Performance against the targets should be monitored continually and used to drive the processes and system changes needed to meet the channel objectives. Online Travel Agency (OTA) Priceline.com, for example, found that name-your-price business model that allows customers to bid for airline tickets, hotel rooms, rental cars and mort- -gages, lead to improved revenue realization and help passengers save significantly. By adding this feature to its website, Priceline saved on shipping, inventory and customer service costs.
Phase 3.0:
Migrate Upon identification of the right channels and its performance, a correlation approach across the profitability, profile match and cost-to-serve is factored. This will require analyzing each channel in isolation to study operational efficiencies and associated costs. Customers can then be “Guided” to the appropriate channel through focused strategies like incentives, promotions, additional services and awareness generation. Cautious measures should be implemented during the migration.

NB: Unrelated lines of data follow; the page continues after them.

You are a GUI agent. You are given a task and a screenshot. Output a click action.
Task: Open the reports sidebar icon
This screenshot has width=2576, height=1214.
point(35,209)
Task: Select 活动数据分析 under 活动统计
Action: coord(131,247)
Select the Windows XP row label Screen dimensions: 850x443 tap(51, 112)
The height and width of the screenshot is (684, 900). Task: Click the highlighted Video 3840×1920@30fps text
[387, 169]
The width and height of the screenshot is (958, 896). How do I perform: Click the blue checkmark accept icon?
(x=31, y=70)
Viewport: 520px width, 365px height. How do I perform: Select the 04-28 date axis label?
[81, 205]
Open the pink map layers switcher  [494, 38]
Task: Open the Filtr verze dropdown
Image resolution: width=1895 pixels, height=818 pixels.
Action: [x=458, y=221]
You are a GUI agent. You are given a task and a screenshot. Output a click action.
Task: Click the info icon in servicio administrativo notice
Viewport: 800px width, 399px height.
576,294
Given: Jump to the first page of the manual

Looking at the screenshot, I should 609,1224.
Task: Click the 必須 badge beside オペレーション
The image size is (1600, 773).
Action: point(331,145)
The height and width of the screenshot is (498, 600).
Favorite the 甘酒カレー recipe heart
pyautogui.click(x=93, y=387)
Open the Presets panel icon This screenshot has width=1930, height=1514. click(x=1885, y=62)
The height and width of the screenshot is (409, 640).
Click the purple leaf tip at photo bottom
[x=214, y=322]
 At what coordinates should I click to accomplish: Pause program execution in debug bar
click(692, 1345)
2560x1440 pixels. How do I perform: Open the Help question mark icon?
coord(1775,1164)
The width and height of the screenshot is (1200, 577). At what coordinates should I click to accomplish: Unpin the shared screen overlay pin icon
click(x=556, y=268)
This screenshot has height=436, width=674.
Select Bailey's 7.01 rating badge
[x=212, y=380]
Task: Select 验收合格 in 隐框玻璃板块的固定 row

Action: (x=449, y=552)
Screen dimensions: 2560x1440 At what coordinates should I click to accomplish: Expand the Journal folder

Each customer-segment should be studied for channel adoption based on their expectation and perceived fear of using a new channel due to complexity or non awareness on feature usage. For example a swift web navigation with enabled features is likely to appeal to only a set of segment -Generations Z (18-22 years) and X (32-45 years) as per the North American Technographics® Customer Experience Online Survey, Q4 2011 (US). Therefore a sensitive approach with strong consideration to the customer segments is a must.
Phase 4.0:
Rationalize With the increased channel proliferation, eliminating a channel may be counter intuitive to some organizations but strategically this may be the right course of action. During this phase you will have identified the strategic channel goals and understood the costs to serve for each channels. Terminating under-performing channels will reduce complexity and cost, enhance revenue and reduce cost to serve whilst improving the overall experience. Metrics for each channel should be established and aligned to the overall objectives. Web Chat for example can be evaluated on incremental sales however it should be noted that such chats could be reactive, proactive, collaborative and or predictive. In some cases preemptive chats may disrupt a self-serve journey therefore cannibalizing the cost and customer experience.
Phase 5.0:
Integrate Once the right channel is identified and analyzed, it is critical to facilitate a robust integration strategy to avoid disruptive services and seamless migration. The phase focuses in integrating isolated channels to the hub for a holistic delivery that is channel agnostic.
Conclusion:
Proliferation of channels is leading to a sensational shift in interaction paradigm both for the organizations and the customers. Organizations need to stay ahead of the changing interaction ecosystem and should therefore deploy predictive techniques and data science across customer analytics, product/service offerings, weigh intrinsic value associated with each interaction across the channels and corroborate with individual satisfaction level for a personalized interaction and on a preferred channel of choice. With “Quick” and “Convenient” as the new mantra for success, global organizations are evenly poised to enable innovative techniques and technologies for making each interaction a “Wow!” experience that is agnostic of channels of interaction with the help of data science.